During the review period, the most common types of accidents were “powered haulage” followed by “fall of person”. These two accident classes accounted for 46% of the total. Metal and nonmetal operators, contractors and miners can reduce the risk of experiencing a fatal injury associated with falling or operating powered haulage equipment by complying with these “Rules To Live By” priority and other standards, and following these best practices:
• §56/57.9300 Berms and guardrails
• §56/57.9101 Operating speeds and control of equipment;
• §56/57.14100(b) Safety defects; examination, correction and records;
• §56/57.14101(a) Brake performance;
• §56/57.14130(g) Seat belts shall be worn by equipment operators;
• §56/57.14131(a) Seat belts shall be provided and worn in haul trucks;
• §56/57.14205 Machinery, equipment and tools;
• §56/57.14207 Parking procedures for unattended equipment;
• §56/57.15005 Safety belts and lines;
• §56/57.15020 Life jackets and belts;
• §56/57.16002(c) Bins, hoppers, silos, tanks, and surge piles;
• §56/57.18002 Examination of working places.
• Plan and discuss the work before starting the job, and ask for questions to be certain that all miners understand how to operate safely.
• Wear personal protective equipment, including hard hat, safety shoes, glasses and gloves at a minimum. If working at height, use a fall protection harness and lanyard attached to a secure anchorage.
• For infrequent jobs that are common this time of year due to seasonal work, task training completed in the past may need to be reviewed again with miners before beginning the task. Conduct safety meetings as needed. Multiple meetings during the week may be necessary.

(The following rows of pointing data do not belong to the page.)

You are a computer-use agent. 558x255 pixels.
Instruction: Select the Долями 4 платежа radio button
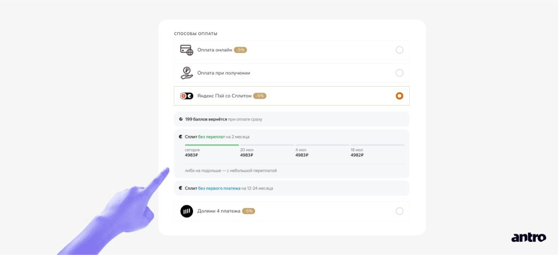399,211
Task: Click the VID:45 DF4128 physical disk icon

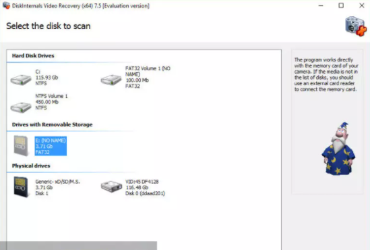Action: point(111,186)
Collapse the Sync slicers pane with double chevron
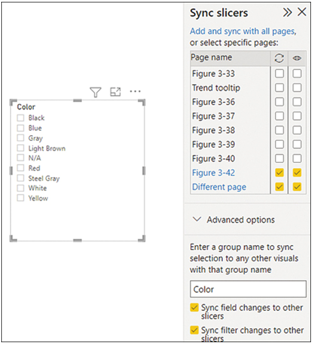Viewport: 314px width, 344px height. [x=288, y=13]
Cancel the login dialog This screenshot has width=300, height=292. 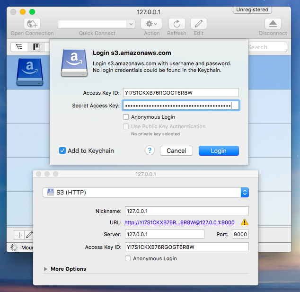point(176,150)
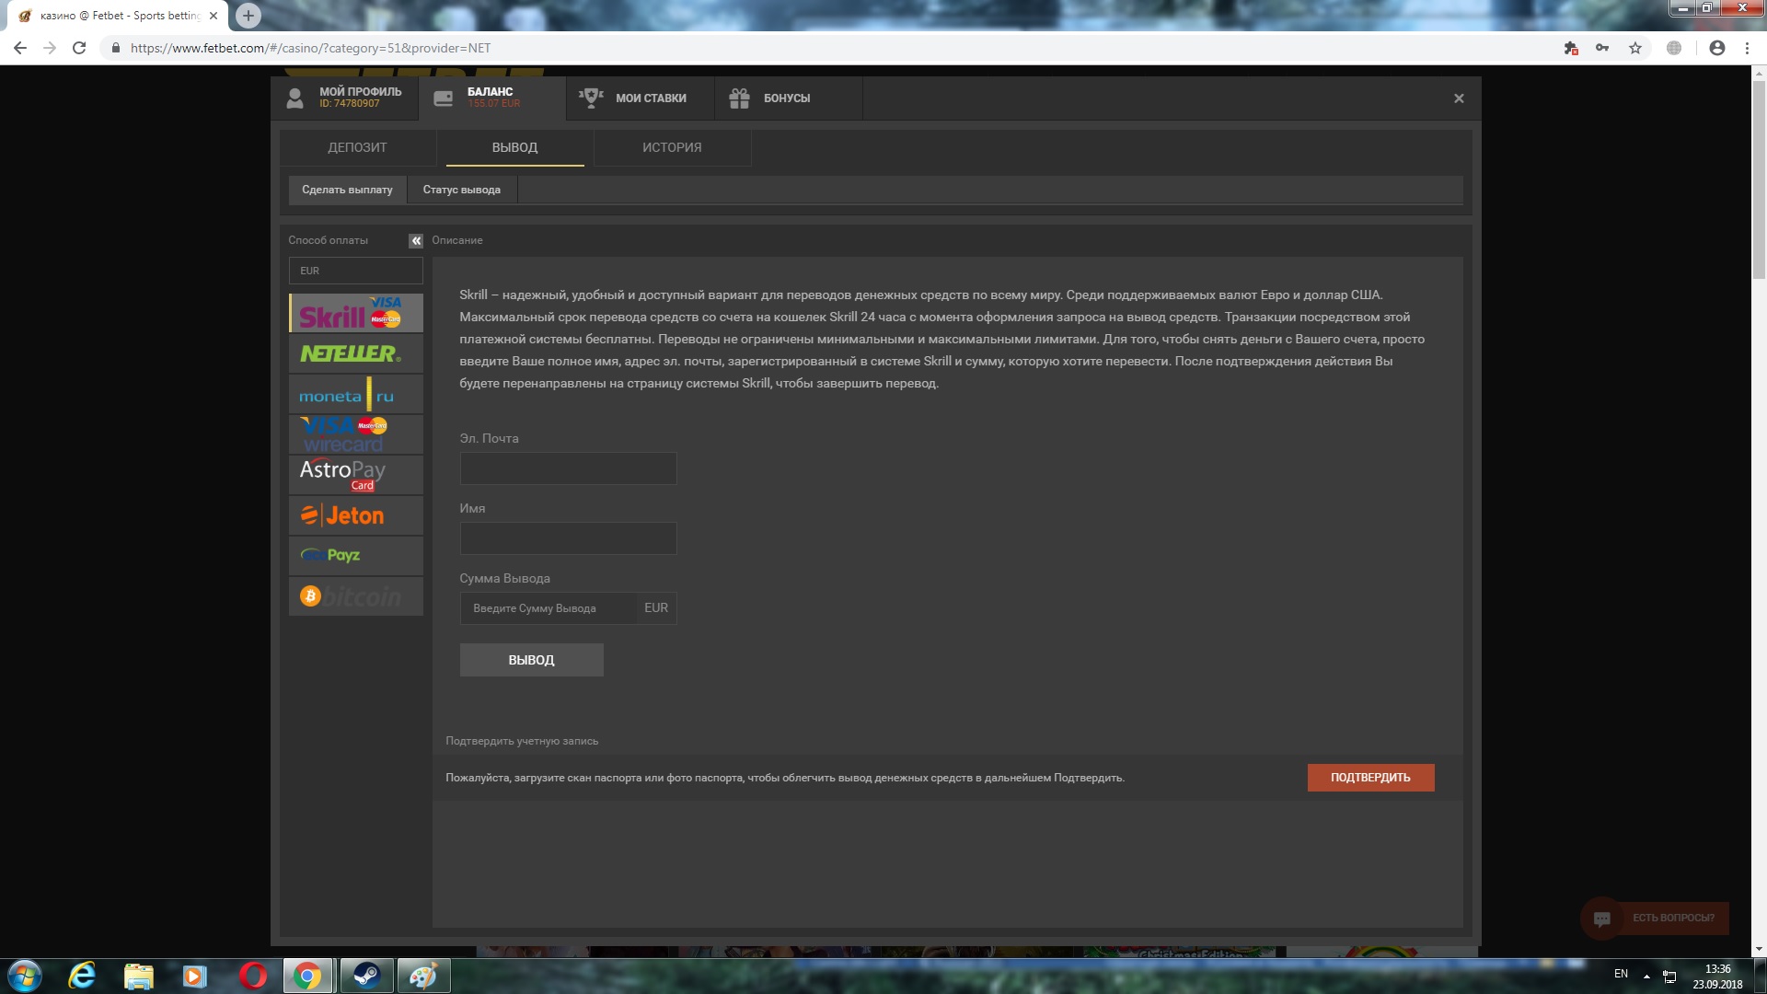Pick Visa Wirecard payment option
1767x994 pixels.
pyautogui.click(x=355, y=434)
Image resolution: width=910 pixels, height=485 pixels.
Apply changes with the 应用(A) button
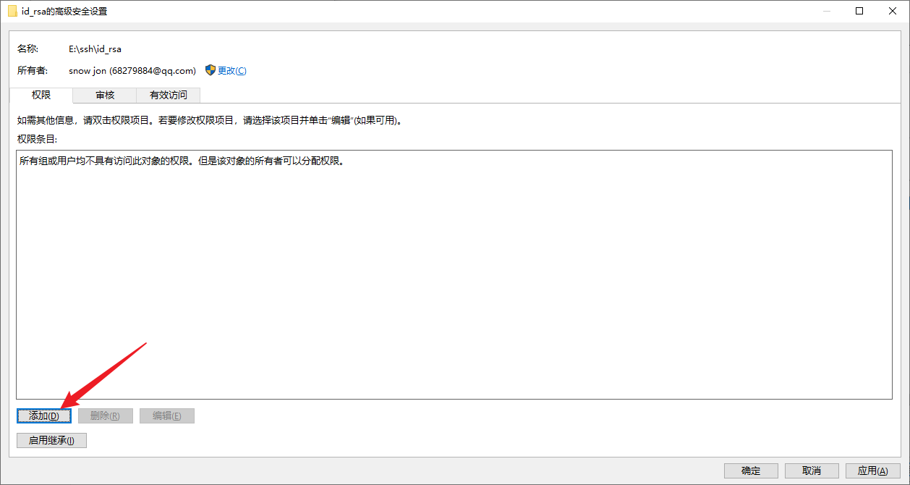872,471
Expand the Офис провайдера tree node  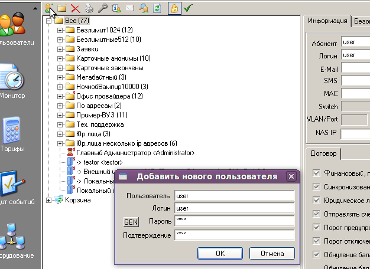tap(60, 96)
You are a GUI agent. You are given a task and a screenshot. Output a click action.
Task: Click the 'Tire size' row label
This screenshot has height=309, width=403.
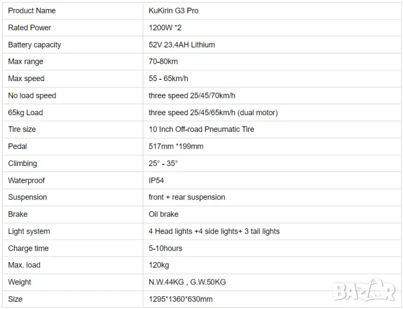point(24,129)
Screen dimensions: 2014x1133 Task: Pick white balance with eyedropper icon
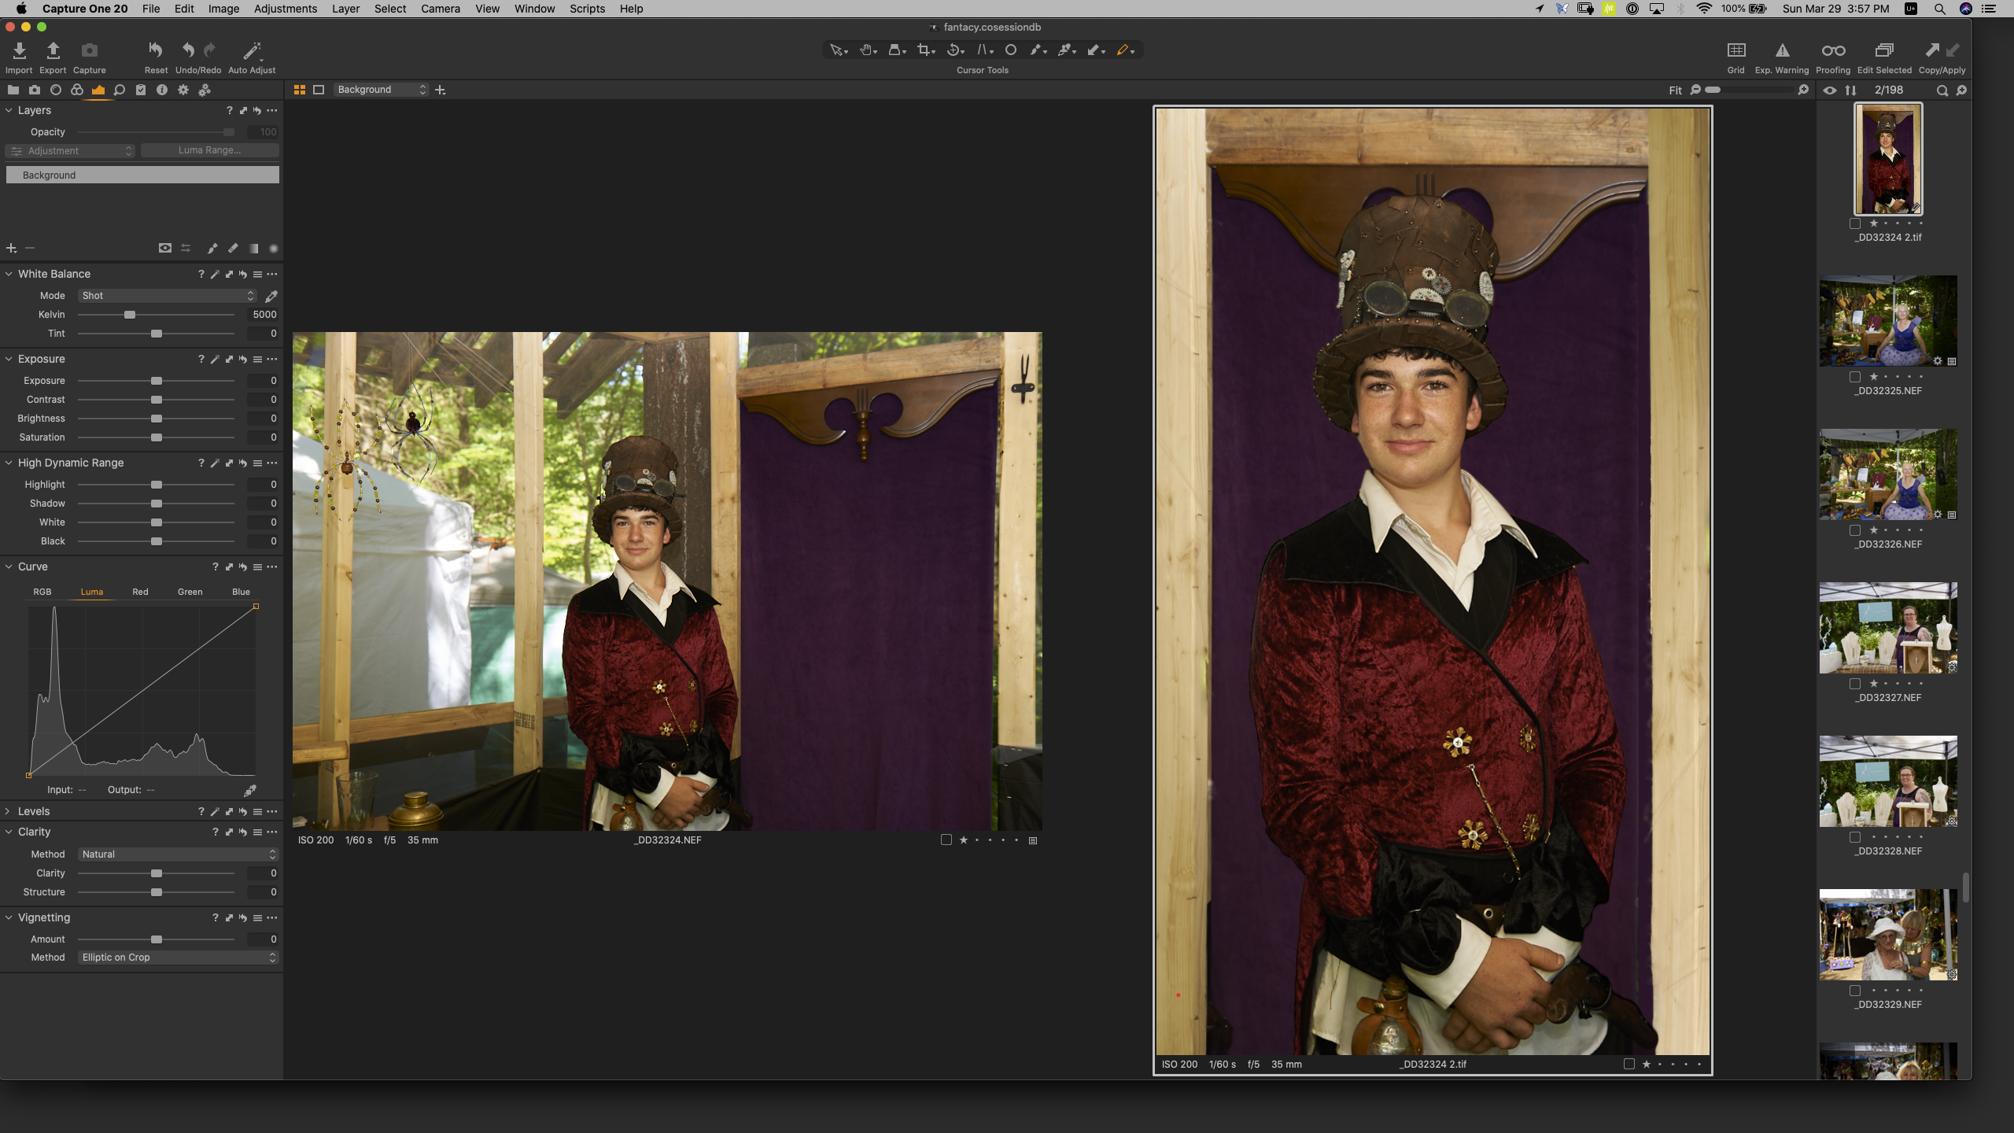pyautogui.click(x=271, y=297)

• If contractors are working on the job, a contractor training plan is required, and miner training must be complete and current. Contractors must comply with MSHA’s regulations, and they must work safely.
The graph shows that in the seven years from 2009 through 2015, the mining community and MSHA worked together to significantly reduce the number of fatalities that occurred in October months. MSHA will conduct “walk and talks” in October 2016 to focus on fatality prevention at MNM operations. The goal is ZERO FATALITIES IN OCTOBER 2016 to carry forward until the end of this year and longer!